Within Roman ritual language, the ārae appeared in tandem with the foci, themselves a type of a fireplace. Servius, a 5th-century CE Roman grammarian, writes—citing the 1st-century BCE author Varro—alongside the "ārae that are consecrated, focī too are regularly consecrated" and that "it is not allowed to perform public or private sacrifices without a focus." Such sacrifices performed utilizing foci and fire are attested in the Acts of the Arval Brethren, where it is recorded that the promagister of the brotherhood "made a sacrifice with incense and wine on the fire, on the foculus." According to Nagy, the āra represented a type of stationary fireplace, whereas the focī were movable. Nagy cites the writings of Ovid, a 1st-century BCE poet, who provides instructions for a ritual wherein the suppliant is commanded to "add prayers and the appropriate words at the focī that are set down ("positīs")." This passage makes use of an inflected form of the verb pōnō ("to place, put") to describe the action of setting down the focī, thereby explicitly conveying a literal placement of the fire.
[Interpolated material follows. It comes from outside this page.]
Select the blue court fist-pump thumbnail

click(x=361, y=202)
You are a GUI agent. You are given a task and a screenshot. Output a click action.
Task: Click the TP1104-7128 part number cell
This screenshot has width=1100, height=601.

The focī are perhaps semantically equivalent to Umbrian ahtim, which itself possibly denotes a type of movable brazier used in religious ritual. Moreover, Nagy suggests that the Umbrian phrase ahtisper ("for the ahti-") is comparable to the Latin phrase "pro aris focisque" ("for the ārae and the focī"). Etymologically, the Umbrian word ahtim might connect to Latin āctiō ("action, doing"), in which case the word may have originally signified a type of ritual action or activation. If this theory is accepted, then it perhaps serves a partial semantic parallel for pūrgō ("to purge, cleanse"), which Nagy derives from *pūrigō, a combination of a base pūr and the suffix -igō. Nagy argues that the putative verb *pūrigō would—according to its etymological components—have literally meant something such as "to do or activate fire," wherein the ceremonial action performed upon the flames corresponds to the same "activation" initially denoted by the term ahtim.